Work to be completed: Put every line of the records from the line with "Task: Click the edit" through the end of the records into a JSON list of strings, one string per line, leaving out blank lines.

Extracted data:
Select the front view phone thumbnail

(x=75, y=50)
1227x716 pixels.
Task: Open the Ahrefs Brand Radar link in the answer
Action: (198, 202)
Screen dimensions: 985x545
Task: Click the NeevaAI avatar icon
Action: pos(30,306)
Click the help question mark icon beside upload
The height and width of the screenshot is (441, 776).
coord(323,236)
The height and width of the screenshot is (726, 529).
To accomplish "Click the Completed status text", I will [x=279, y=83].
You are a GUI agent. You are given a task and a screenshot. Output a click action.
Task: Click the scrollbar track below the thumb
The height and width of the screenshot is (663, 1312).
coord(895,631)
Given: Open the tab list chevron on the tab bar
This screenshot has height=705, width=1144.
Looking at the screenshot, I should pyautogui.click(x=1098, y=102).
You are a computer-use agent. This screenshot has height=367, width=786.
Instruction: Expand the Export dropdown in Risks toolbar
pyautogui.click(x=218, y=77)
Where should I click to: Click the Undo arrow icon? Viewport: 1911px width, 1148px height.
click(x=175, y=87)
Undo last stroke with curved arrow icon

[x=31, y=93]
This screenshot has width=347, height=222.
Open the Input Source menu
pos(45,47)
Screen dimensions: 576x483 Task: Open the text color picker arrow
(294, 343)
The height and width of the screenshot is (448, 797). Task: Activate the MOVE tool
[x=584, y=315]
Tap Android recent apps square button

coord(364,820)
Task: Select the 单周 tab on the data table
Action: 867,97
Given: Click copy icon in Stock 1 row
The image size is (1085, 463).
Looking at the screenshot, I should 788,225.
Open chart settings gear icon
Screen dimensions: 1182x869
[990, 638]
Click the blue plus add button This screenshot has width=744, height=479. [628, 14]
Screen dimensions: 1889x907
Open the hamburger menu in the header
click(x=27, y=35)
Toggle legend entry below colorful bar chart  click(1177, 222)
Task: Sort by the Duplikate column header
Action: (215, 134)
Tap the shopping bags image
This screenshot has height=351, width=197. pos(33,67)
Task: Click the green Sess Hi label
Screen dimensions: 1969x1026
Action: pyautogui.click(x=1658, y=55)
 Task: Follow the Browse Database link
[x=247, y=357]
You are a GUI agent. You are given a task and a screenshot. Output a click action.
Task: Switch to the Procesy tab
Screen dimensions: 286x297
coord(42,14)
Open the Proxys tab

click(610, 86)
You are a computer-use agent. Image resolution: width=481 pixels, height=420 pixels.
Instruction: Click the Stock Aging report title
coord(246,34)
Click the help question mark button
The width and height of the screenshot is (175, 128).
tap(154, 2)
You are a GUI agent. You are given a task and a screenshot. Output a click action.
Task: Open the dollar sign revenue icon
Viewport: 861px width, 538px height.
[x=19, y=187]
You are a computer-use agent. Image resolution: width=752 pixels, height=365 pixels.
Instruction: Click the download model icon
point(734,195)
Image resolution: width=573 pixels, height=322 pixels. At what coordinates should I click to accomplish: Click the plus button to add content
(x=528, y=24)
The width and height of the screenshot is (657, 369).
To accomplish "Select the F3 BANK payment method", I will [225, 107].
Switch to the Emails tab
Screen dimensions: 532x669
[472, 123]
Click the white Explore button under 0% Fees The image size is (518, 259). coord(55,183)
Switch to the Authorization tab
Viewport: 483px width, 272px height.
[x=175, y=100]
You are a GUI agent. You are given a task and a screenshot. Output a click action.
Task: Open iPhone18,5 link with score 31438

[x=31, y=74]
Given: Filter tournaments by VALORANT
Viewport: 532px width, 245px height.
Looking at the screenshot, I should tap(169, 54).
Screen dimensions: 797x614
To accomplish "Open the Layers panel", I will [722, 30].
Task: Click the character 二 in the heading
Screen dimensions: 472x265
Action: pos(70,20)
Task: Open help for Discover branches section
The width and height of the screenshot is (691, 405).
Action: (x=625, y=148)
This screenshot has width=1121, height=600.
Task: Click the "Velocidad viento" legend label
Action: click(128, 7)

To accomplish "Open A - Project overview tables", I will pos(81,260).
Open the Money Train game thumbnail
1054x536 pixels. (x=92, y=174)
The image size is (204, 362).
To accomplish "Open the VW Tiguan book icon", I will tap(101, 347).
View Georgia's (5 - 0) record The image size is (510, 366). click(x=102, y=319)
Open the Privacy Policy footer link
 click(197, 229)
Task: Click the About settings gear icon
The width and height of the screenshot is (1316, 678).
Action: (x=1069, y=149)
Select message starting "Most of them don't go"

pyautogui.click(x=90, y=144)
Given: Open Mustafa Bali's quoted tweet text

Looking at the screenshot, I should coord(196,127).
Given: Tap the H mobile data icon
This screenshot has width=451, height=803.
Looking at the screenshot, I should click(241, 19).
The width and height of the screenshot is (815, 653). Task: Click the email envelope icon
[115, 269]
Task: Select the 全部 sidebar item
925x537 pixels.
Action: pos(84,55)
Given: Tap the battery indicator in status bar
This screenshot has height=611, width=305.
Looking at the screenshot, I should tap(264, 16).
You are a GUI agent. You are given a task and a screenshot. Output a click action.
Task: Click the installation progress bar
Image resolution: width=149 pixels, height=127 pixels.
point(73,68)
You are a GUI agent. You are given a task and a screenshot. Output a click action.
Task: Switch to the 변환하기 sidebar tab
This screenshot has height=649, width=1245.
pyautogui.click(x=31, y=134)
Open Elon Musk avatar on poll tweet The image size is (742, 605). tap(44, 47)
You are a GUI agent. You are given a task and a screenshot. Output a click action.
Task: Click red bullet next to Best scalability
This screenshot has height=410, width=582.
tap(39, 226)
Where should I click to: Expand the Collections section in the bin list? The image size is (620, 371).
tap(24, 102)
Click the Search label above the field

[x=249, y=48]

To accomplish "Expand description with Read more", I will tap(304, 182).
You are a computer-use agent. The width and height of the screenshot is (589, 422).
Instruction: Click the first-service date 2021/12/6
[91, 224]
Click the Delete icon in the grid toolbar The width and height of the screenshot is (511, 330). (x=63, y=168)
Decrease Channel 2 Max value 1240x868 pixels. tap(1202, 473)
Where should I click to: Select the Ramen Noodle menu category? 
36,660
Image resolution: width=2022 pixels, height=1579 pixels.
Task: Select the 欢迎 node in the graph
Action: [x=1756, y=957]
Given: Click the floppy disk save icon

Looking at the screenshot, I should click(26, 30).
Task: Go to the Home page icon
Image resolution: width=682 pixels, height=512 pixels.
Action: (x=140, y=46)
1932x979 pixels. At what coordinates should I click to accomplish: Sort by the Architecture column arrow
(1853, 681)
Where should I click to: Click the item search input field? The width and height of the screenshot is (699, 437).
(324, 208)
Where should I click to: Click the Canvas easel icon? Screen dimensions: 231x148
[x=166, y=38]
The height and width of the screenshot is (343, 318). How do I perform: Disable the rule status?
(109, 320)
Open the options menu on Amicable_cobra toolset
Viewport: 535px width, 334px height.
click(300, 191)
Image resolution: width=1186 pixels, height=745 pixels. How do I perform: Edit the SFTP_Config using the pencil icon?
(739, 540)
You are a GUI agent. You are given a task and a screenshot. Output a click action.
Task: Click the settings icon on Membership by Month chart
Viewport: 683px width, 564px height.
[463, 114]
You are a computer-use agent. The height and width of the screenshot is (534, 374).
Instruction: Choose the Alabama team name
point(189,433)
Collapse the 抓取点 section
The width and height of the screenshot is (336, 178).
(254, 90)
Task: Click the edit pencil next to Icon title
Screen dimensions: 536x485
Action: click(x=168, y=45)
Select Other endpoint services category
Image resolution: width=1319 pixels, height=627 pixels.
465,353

Expected answer:
[
  "Task: Click the edit pencil next to Icon title",
  "Screen dimensions: 536x485",
  "Action: click(x=168, y=45)",
  "Select Other endpoint services category",
  "Image resolution: width=1319 pixels, height=627 pixels.",
  "465,353"
]